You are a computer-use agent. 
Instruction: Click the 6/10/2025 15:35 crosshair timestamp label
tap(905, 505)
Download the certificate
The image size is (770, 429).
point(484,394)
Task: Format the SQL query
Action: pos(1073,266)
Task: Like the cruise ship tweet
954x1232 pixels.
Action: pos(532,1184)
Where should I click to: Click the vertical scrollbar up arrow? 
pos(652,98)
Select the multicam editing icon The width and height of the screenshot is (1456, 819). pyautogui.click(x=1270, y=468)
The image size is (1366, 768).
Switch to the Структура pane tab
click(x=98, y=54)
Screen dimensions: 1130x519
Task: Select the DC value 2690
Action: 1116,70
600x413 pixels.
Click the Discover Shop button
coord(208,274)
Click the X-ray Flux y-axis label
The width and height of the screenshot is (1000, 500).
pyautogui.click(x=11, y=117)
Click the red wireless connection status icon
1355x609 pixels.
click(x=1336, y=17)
§ §
[TASK TO COMPLETE]
Whenever a line in the material above holds the string "icon", copy that line in full.

[RESPONSE BELOW]
Select the multicam editing icon The width and height of the screenshot is (1456, 819). pyautogui.click(x=1270, y=468)
Click the red wireless connection status icon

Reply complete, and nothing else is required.